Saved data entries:

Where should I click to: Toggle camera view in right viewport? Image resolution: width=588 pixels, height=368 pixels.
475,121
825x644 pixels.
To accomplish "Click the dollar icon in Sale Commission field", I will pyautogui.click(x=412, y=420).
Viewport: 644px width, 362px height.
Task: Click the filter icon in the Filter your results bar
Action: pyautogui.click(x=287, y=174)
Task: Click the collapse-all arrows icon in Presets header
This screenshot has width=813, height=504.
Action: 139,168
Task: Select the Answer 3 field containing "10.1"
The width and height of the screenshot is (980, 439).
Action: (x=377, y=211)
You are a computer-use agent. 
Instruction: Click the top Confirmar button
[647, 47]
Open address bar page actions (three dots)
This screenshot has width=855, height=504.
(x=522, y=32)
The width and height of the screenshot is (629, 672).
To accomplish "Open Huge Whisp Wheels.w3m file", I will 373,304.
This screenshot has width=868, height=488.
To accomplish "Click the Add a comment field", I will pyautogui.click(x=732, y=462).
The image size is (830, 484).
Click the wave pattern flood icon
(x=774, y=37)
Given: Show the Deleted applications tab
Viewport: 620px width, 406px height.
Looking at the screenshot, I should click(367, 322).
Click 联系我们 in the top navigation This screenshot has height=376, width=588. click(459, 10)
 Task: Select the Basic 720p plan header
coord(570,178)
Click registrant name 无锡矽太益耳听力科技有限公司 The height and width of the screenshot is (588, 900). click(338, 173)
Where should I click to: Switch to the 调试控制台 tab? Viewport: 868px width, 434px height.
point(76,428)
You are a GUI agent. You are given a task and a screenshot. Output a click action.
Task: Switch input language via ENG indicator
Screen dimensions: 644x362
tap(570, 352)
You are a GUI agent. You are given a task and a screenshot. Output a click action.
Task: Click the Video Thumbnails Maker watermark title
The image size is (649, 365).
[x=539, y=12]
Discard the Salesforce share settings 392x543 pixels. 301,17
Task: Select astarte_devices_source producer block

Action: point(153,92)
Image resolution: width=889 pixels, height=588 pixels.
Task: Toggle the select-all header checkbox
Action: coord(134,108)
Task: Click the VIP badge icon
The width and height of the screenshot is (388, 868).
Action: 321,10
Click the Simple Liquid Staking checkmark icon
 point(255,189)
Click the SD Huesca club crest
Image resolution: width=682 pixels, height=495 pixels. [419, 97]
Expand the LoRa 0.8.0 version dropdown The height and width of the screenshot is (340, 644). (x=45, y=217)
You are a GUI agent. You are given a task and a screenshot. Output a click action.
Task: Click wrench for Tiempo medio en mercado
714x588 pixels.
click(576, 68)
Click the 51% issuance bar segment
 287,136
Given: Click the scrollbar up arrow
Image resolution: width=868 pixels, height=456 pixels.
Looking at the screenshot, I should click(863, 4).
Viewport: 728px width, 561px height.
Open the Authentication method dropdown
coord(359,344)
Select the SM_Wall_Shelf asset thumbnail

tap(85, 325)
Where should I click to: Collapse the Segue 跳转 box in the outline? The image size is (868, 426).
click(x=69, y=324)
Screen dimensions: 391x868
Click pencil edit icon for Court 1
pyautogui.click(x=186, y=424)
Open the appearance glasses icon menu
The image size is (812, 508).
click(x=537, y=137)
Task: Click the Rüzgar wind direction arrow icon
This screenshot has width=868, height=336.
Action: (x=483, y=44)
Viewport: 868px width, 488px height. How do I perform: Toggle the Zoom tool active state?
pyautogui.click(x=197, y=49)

Task prompt >> Return the whole of the data, character for character.

Task result >>
Where should I click to: Toggle camera view in right viewport? Image resolution: width=588 pixels, height=368 pixels.
475,121
825x644 pixels.
To accomplish "Click the dollar icon in Sale Commission field", I will pyautogui.click(x=412, y=420).
Viewport: 644px width, 362px height.
Task: Click the filter icon in the Filter your results bar
Action: pyautogui.click(x=287, y=174)
Task: Click the collapse-all arrows icon in Presets header
This screenshot has width=813, height=504.
Action: 139,168
Task: Select the Answer 3 field containing "10.1"
The width and height of the screenshot is (980, 439).
Action: (x=377, y=211)
You are a computer-use agent. 
Instruction: Click the top Confirmar button
[647, 47]
Open address bar page actions (three dots)
This screenshot has width=855, height=504.
(x=522, y=32)
The width and height of the screenshot is (629, 672).
To accomplish "Open Huge Whisp Wheels.w3m file", I will 373,304.
This screenshot has width=868, height=488.
To accomplish "Click the Add a comment field", I will pyautogui.click(x=732, y=462).
The image size is (830, 484).
Click the wave pattern flood icon
(x=774, y=37)
Given: Show the Deleted applications tab
Viewport: 620px width, 406px height.
Looking at the screenshot, I should click(367, 322).
Click 联系我们 in the top navigation This screenshot has height=376, width=588. click(459, 10)
 Task: Select the Basic 720p plan header
coord(570,178)
Click registrant name 无锡矽太益耳听力科技有限公司 The height and width of the screenshot is (588, 900). click(338, 173)
Where should I click to: Switch to the 调试控制台 tab? Viewport: 868px width, 434px height.
point(76,428)
You are a GUI agent. You are given a task and a screenshot. Output a click action.
Task: Switch input language via ENG indicator
Screen dimensions: 644x362
tap(570, 352)
You are a GUI agent. You are given a task and a screenshot. Output a click action.
Task: Click the Video Thumbnails Maker watermark title
The image size is (649, 365).
[x=539, y=12]
Discard the Salesforce share settings 392x543 pixels. 301,17
Task: Select astarte_devices_source producer block

Action: point(153,92)
Image resolution: width=889 pixels, height=588 pixels.
Task: Toggle the select-all header checkbox
Action: coord(134,108)
Task: Click the VIP badge icon
The width and height of the screenshot is (388, 868).
Action: 321,10
Click the Simple Liquid Staking checkmark icon
 point(255,189)
Click the SD Huesca club crest
Image resolution: width=682 pixels, height=495 pixels. [419, 97]
Expand the LoRa 0.8.0 version dropdown The height and width of the screenshot is (340, 644). (x=45, y=217)
You are a GUI agent. You are given a task and a screenshot. Output a click action.
Task: Click wrench for Tiempo medio en mercado
714x588 pixels.
click(576, 68)
Click the 51% issuance bar segment
 287,136
Given: Click the scrollbar up arrow
Image resolution: width=868 pixels, height=456 pixels.
Looking at the screenshot, I should click(863, 4).
Viewport: 728px width, 561px height.
Open the Authentication method dropdown
coord(359,344)
Select the SM_Wall_Shelf asset thumbnail

tap(85, 325)
Where should I click to: Collapse the Segue 跳转 box in the outline? The image size is (868, 426).
click(x=69, y=324)
Screen dimensions: 391x868
Click pencil edit icon for Court 1
pyautogui.click(x=186, y=424)
Open the appearance glasses icon menu
The image size is (812, 508).
click(x=537, y=137)
Task: Click the Rüzgar wind direction arrow icon
This screenshot has width=868, height=336.
Action: (x=483, y=44)
Viewport: 868px width, 488px height. How do I perform: Toggle the Zoom tool active state?
pyautogui.click(x=197, y=49)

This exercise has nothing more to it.